Task prompt: The lines from the beginning of the records below through the one holding "The width and height of the screenshot is (1640, 391)." are to be copied exactly; leave the pictures out.

*** Begin section ***

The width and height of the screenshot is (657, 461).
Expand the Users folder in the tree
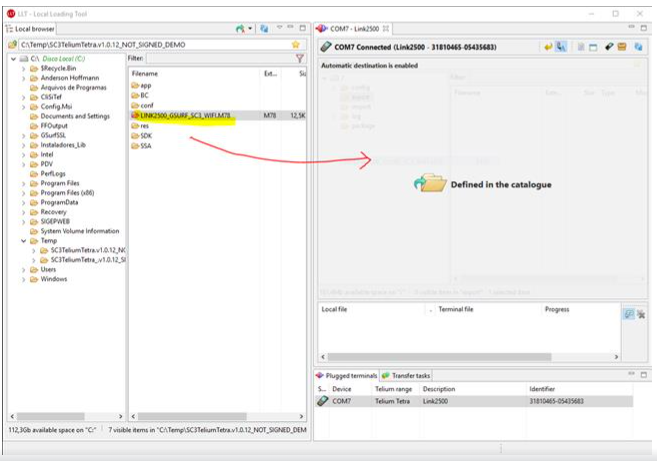click(24, 269)
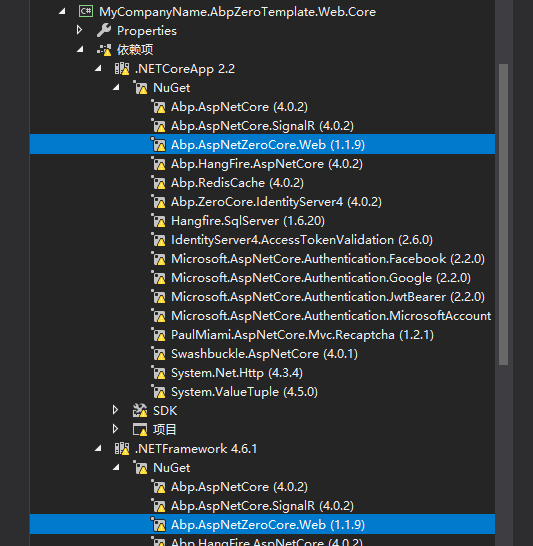Screen dimensions: 533x546
Task: Select Microsoft.AspNetCore.Authentication.Google (2.2.0)
Action: [321, 278]
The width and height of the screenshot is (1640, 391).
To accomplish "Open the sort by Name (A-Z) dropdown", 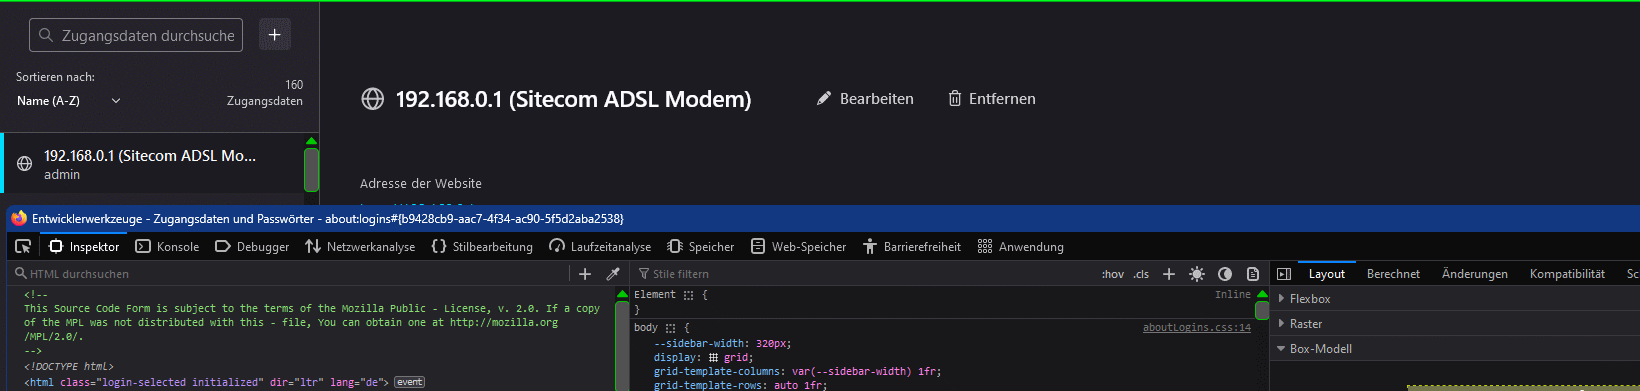I will tap(68, 101).
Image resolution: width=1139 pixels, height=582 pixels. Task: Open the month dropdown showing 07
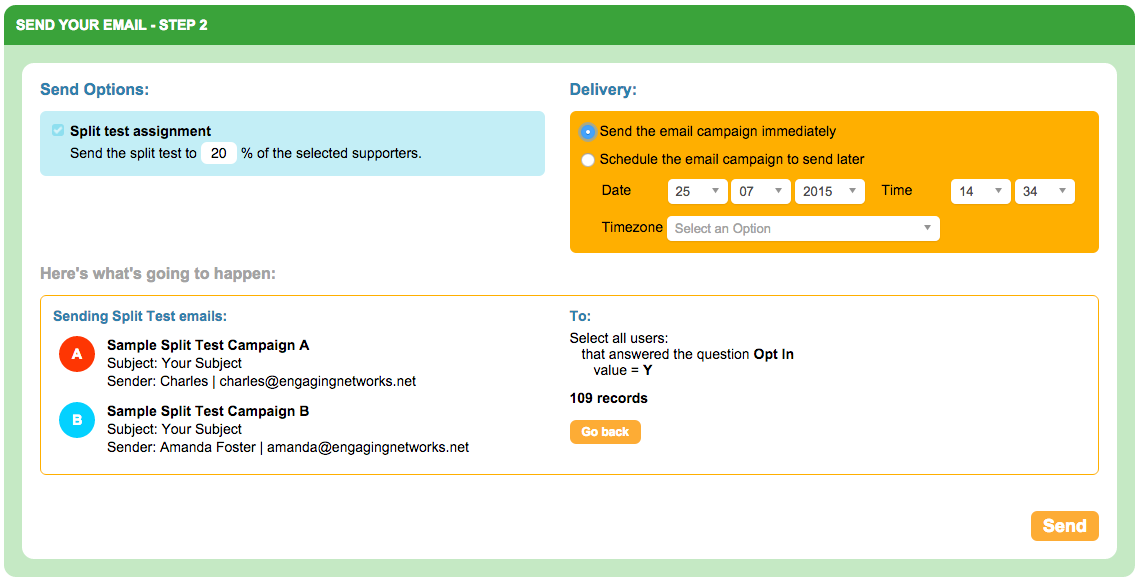[x=760, y=191]
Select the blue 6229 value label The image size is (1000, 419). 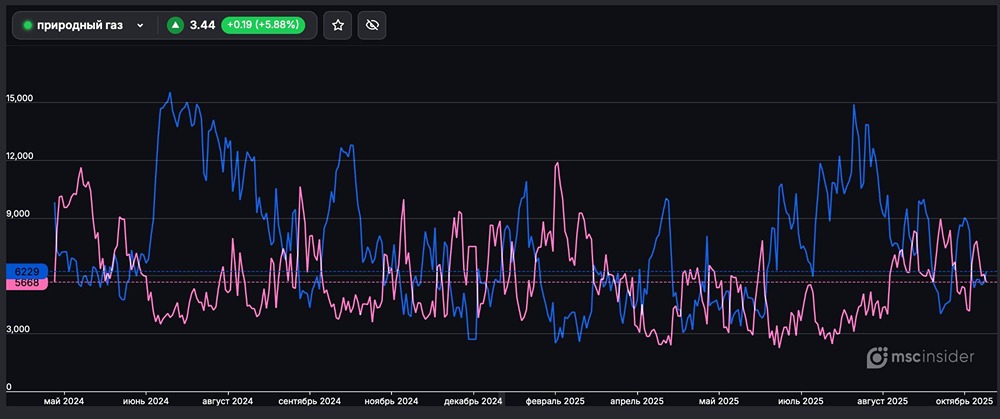tap(26, 272)
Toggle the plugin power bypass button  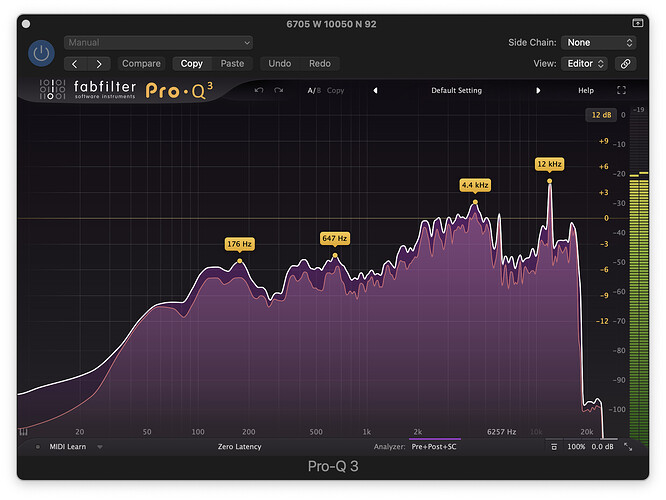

*** End section ***

Output below:
The width and height of the screenshot is (657, 461).
Expand the Users folder in the tree
click(24, 269)
Screen dimensions: 533x546
Task: Select Microsoft.AspNetCore.Authentication.Google (2.2.0)
Action: [321, 278]
The width and height of the screenshot is (1640, 391).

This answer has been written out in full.